[Records shown]
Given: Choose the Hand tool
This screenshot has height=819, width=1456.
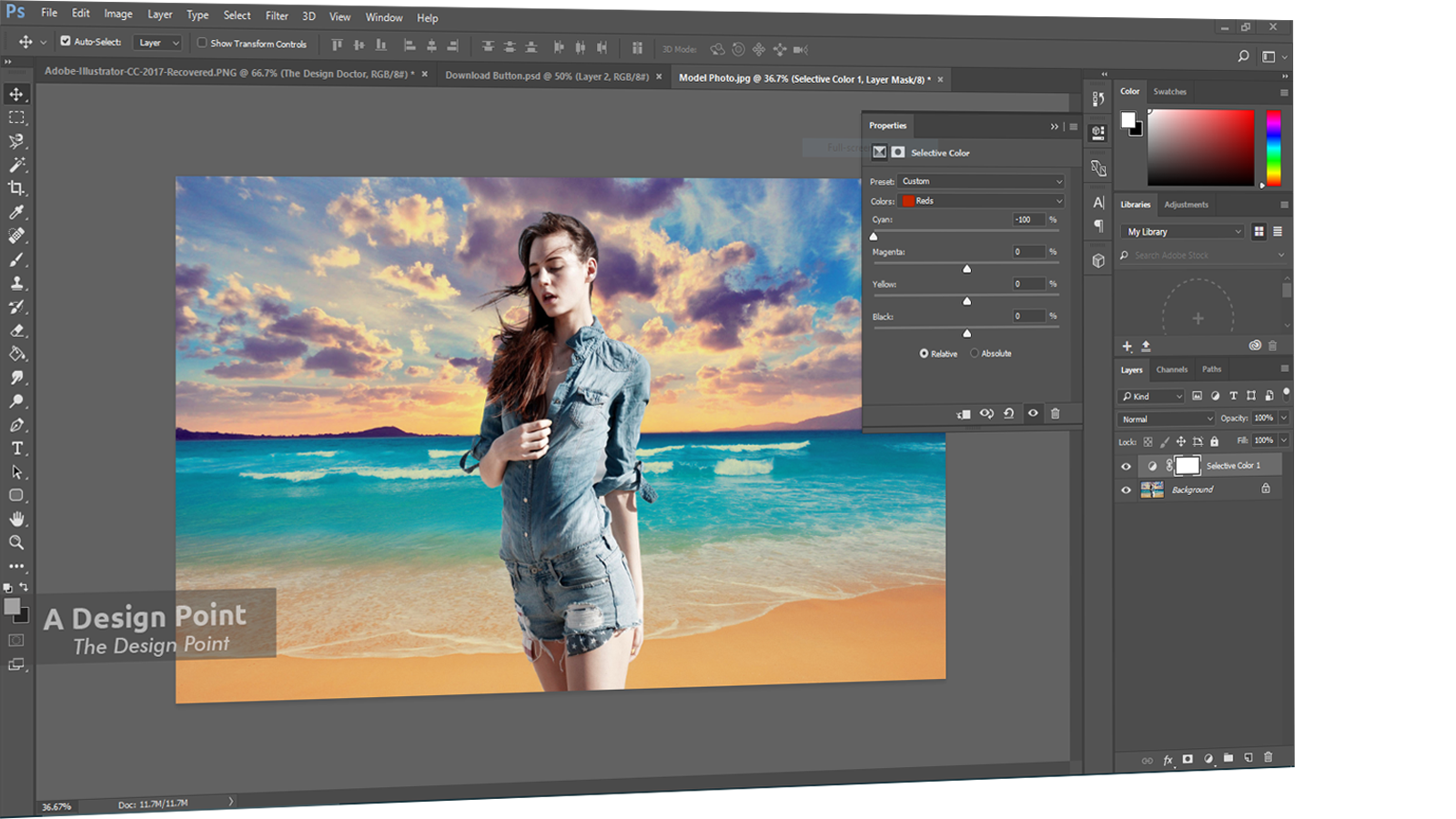Looking at the screenshot, I should [x=16, y=519].
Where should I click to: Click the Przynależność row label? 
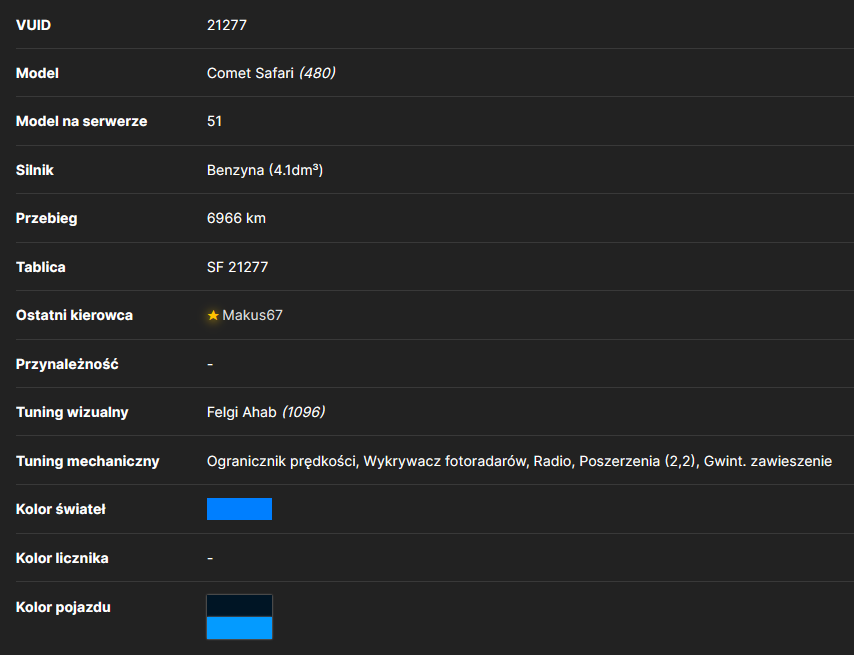tap(67, 364)
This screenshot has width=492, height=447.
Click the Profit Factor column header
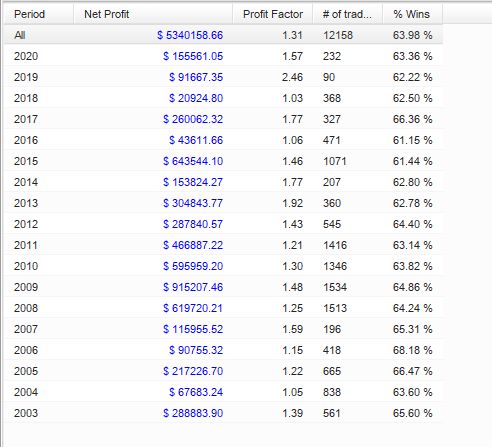[273, 14]
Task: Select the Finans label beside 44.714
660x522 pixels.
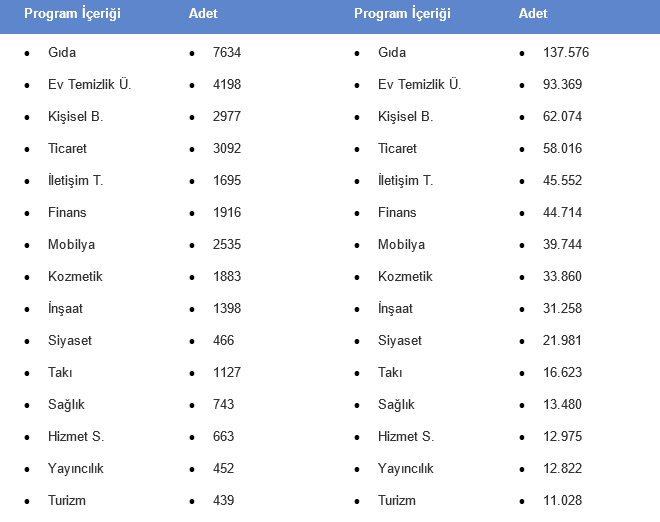Action: [x=397, y=213]
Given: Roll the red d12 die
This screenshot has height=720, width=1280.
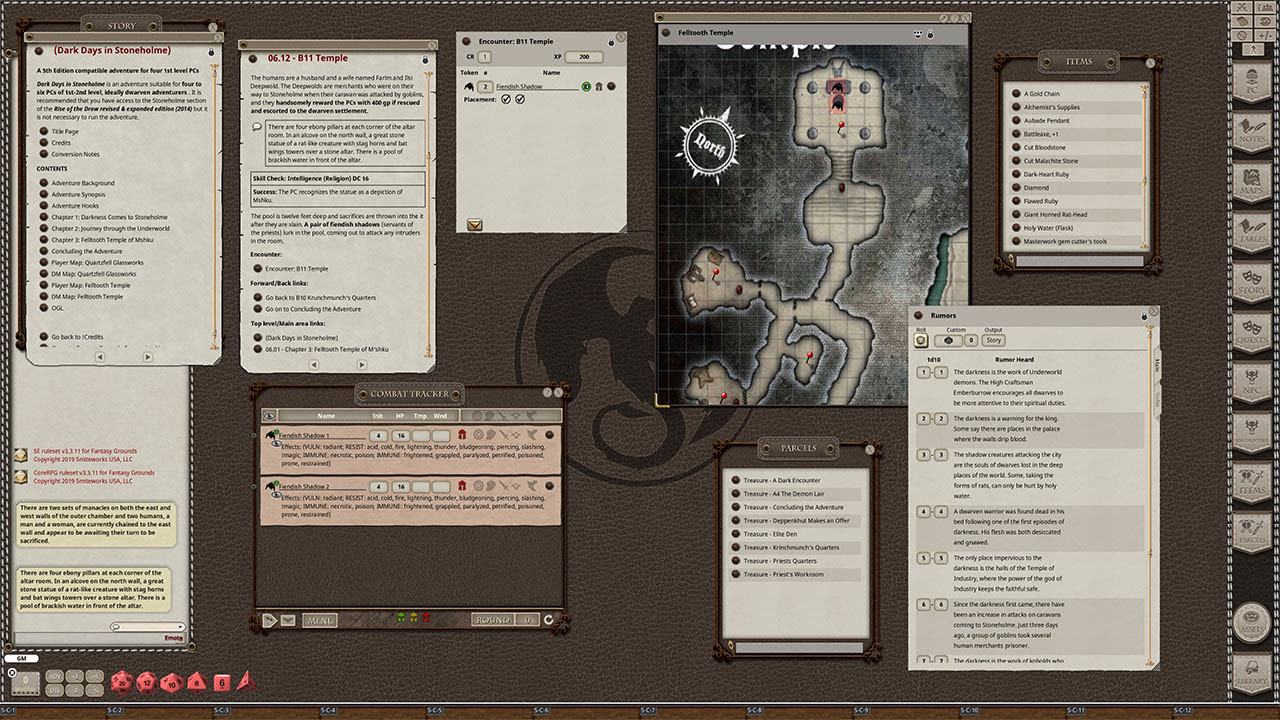Looking at the screenshot, I should (x=146, y=682).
[/Records shown]
> **Work request**:
Retype the lines from the one containing "Task: Select the Finans label beside 44.714" down to the last line of the records, both included, exactly and nothing more. Pictures stay out.

> **Finished task**:
Task: Select the Finans label beside 44.714
660x522 pixels.
Action: [x=397, y=213]
Given: Roll the red d12 die
This screenshot has height=720, width=1280.
Looking at the screenshot, I should (x=146, y=682).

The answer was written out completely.